Even the shortest line counts, so transcribe all the data exactly.

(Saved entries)
● ● ● ●
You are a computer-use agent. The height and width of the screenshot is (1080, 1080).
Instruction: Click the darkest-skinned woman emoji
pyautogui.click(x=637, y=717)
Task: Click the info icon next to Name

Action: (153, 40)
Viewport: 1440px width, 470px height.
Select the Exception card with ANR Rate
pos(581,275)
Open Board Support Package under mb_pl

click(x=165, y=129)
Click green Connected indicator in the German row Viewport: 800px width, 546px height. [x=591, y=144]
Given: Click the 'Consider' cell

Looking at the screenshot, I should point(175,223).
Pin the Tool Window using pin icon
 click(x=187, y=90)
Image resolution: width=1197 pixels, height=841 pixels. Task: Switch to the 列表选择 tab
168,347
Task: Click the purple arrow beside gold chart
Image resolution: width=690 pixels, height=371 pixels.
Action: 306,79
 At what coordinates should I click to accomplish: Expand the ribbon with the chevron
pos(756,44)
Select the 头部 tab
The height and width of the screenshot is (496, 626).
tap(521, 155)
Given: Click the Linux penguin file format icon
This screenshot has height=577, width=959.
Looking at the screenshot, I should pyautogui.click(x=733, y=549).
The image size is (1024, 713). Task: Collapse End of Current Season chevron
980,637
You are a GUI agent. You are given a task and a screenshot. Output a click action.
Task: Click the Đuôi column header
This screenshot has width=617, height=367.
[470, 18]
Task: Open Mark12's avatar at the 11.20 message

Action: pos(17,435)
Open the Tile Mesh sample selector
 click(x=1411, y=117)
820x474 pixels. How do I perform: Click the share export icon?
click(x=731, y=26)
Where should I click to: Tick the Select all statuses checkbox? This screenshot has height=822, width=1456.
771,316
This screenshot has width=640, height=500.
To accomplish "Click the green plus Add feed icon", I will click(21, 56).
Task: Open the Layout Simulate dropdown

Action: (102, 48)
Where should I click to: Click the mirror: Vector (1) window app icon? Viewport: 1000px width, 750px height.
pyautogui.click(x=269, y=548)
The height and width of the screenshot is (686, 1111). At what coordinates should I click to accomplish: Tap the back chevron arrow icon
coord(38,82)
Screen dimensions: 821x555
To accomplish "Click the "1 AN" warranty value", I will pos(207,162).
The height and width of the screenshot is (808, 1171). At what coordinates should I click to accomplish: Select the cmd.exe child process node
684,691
● ● ● ●
== Solution to the exercise ==
You are a computer-use agent. The height and width of the screenshot is (1080, 1080).
Instruction: Click the darkest-skinned woman emoji
pyautogui.click(x=637, y=717)
Task: Click the info icon next to Name

Action: (153, 40)
Viewport: 1440px width, 470px height.
Select the Exception card with ANR Rate
pos(581,275)
Open Board Support Package under mb_pl

click(x=165, y=129)
Click green Connected indicator in the German row Viewport: 800px width, 546px height. [x=591, y=144]
Given: Click the 'Consider' cell

Looking at the screenshot, I should point(175,223).
Pin the Tool Window using pin icon
 click(x=187, y=90)
Image resolution: width=1197 pixels, height=841 pixels. Task: Switch to the 列表选择 tab
168,347
Task: Click the purple arrow beside gold chart
Image resolution: width=690 pixels, height=371 pixels.
Action: 306,79
 At what coordinates should I click to accomplish: Expand the ribbon with the chevron
pos(756,44)
Select the 头部 tab
The height and width of the screenshot is (496, 626).
tap(521, 155)
Given: Click the Linux penguin file format icon
This screenshot has height=577, width=959.
Looking at the screenshot, I should pyautogui.click(x=733, y=549).
The image size is (1024, 713). Task: Collapse End of Current Season chevron
980,637
You are a GUI agent. You are given a task and a screenshot. Output a click action.
Task: Click the Đuôi column header
This screenshot has width=617, height=367.
[470, 18]
Task: Open Mark12's avatar at the 11.20 message

Action: pos(17,435)
Open the Tile Mesh sample selector
 click(x=1411, y=117)
820x474 pixels. How do I perform: Click the share export icon?
click(x=731, y=26)
Where should I click to: Tick the Select all statuses checkbox? This screenshot has height=822, width=1456.
771,316
This screenshot has width=640, height=500.
To accomplish "Click the green plus Add feed icon", I will click(21, 56).
Task: Open the Layout Simulate dropdown

Action: (102, 48)
Where should I click to: Click the mirror: Vector (1) window app icon? Viewport: 1000px width, 750px height.
pyautogui.click(x=269, y=548)
The height and width of the screenshot is (686, 1111). At what coordinates should I click to accomplish: Tap the back chevron arrow icon
coord(38,82)
Screen dimensions: 821x555
To accomplish "Click the "1 AN" warranty value", I will pos(207,162).
The height and width of the screenshot is (808, 1171). At what coordinates should I click to accomplish: Select the cmd.exe child process node
684,691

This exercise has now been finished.